I’m always confused when I hear somebody say they hate any kind of pet. I can understand that a person might not want one, but I can’t fathom hating an animal just because it isn’t some other kind of animal.
She said, “I hate dogs too. If you ask me, it’s plain stupid for human beings to walk behind a dog, waiting for it to pee and picking up its shit. It must give dogs a big laugh to know they’ve got humans to be their servants.”
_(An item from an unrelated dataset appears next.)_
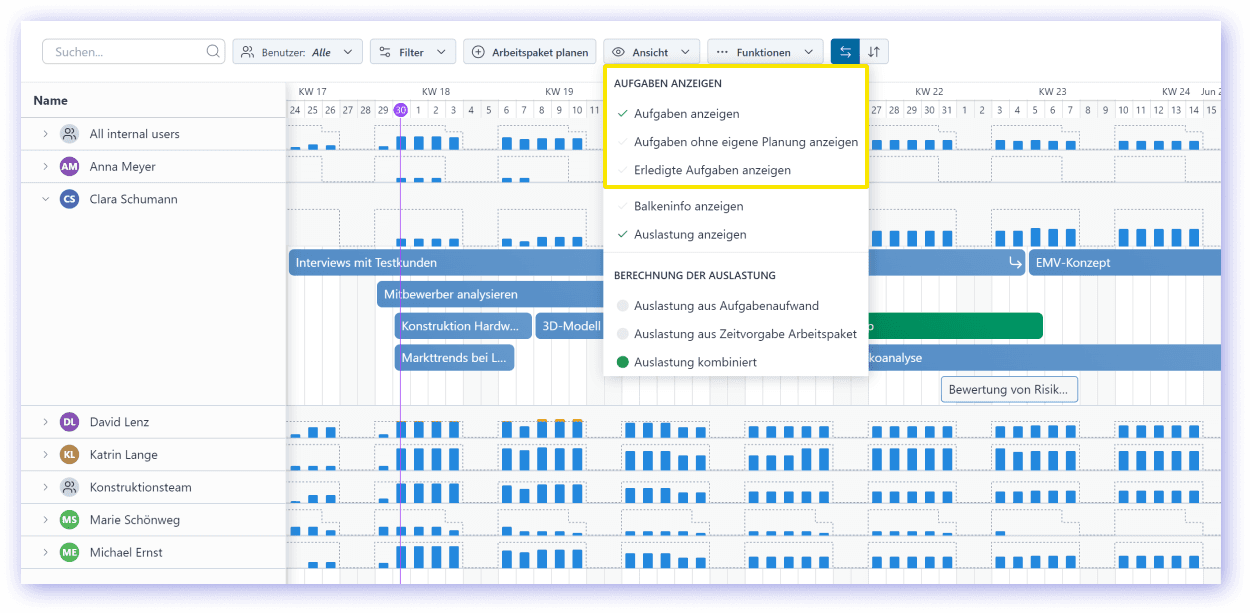Click 'Arbeitspaket planen' button

click(530, 52)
I said, “I took Leo to the Kitty Haven. That’s a boardinghouse for cats.” My own voice had picked up its pace as if it wanted to keep up with hers.
“I suppose the Sheriff’s Department authorized that too. My God, they must have sent out invitations. Take the cat, come in the house, take her things. If any of her jewelry is missing, I swear I’ll file an official complaint.”
Stiffly, I said, “Ms. Autrey, nobody will take your sister’s jewelry. And Leo couldn’t be left in the house after Laura was killed there. Now if there’s nothing else I can do for you, it’s time for both of us to leave. As I said before, this is not my house, and I’m not authorized to invite strangers into it.”
She shot to her feet and stalked to the front door. “And your time is so valuable.” She laid heavy sarcasm on valuable, intent on letting me know that she thought my time was worthless, and slammed the door behind her.
With the echo of the door still reverberating, I deliberately closed my eyes and relaxed my fists, forcing myself to breathe slowly and deeply—a trick my old shrink had taught me when I wanted to go yank somebody bald-headed.
A little whining noise made me open my eyes. Mazie and Pete stood looking at me, Mazie with a quizzical tilt to her head.
Pete waffled his eyebrows. “Holy smokes! That woman could talk the balls off a pool table.”
I said, “She’s rabid, absolutely rabid.”
“You can tell that, just by listening to her yak, yak, yak. What the heck was she talking about?”